WHAT YOU ARE ASKED TO DO: Please count the lines in the items below that contain the word "dimensions", and give only that number.

━━━ LISTED ENTRIES

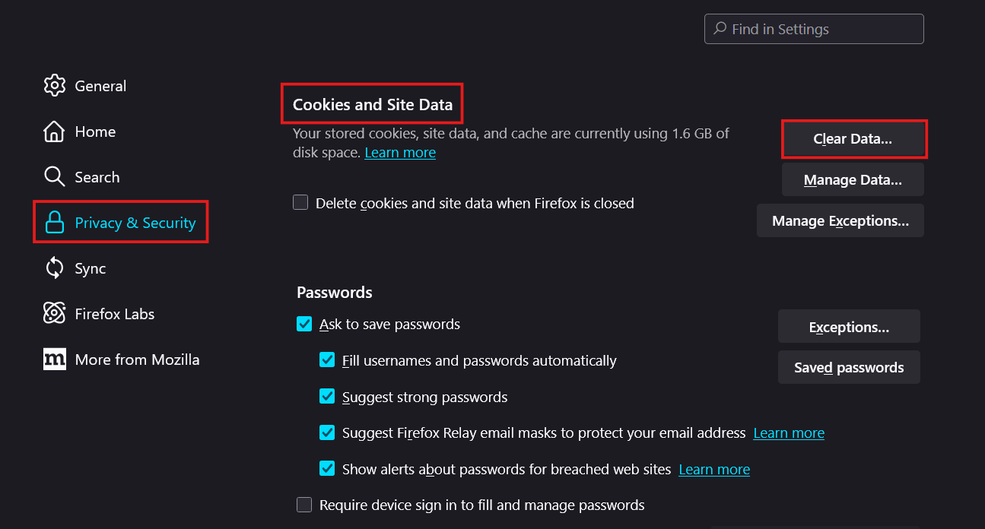The height and width of the screenshot is (529, 985).
Task: Enable delete cookies when Firefox is closed
Action: coord(300,203)
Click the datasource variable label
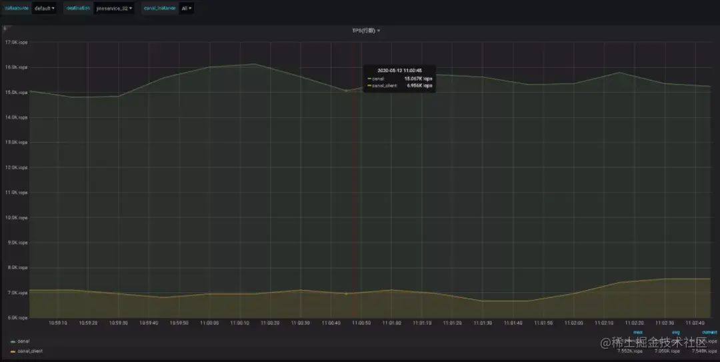 pyautogui.click(x=17, y=8)
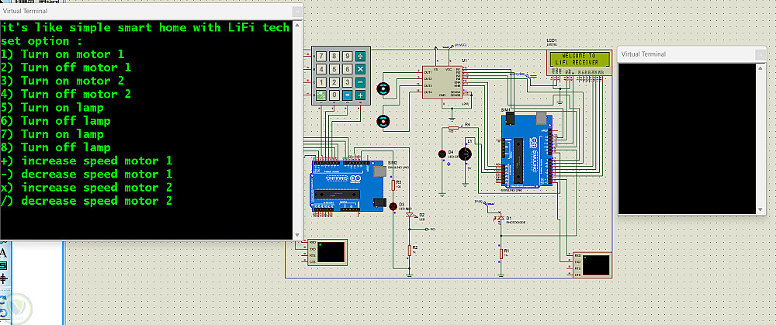Click inside the empty black Virtual Terminal area
Screen dimensions: 776x325
point(688,139)
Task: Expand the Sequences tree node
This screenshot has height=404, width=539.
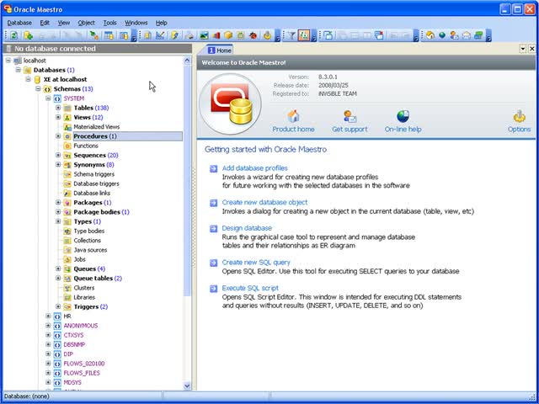Action: point(58,155)
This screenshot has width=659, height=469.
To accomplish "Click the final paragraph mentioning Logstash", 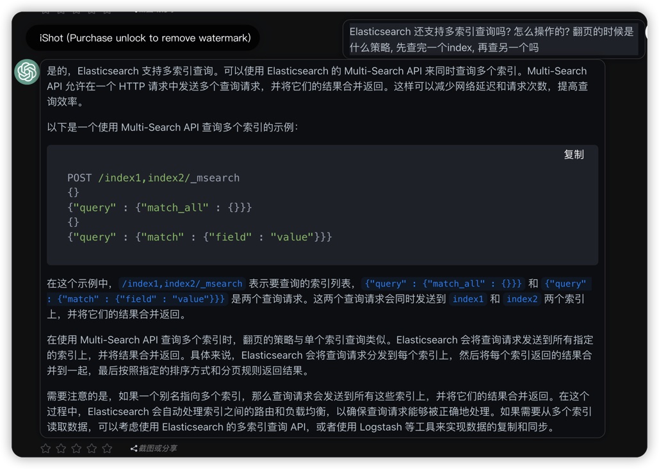I will 319,412.
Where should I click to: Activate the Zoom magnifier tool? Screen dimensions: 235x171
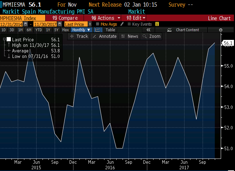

━━━━━━

WRITTEN RESPONSE: 2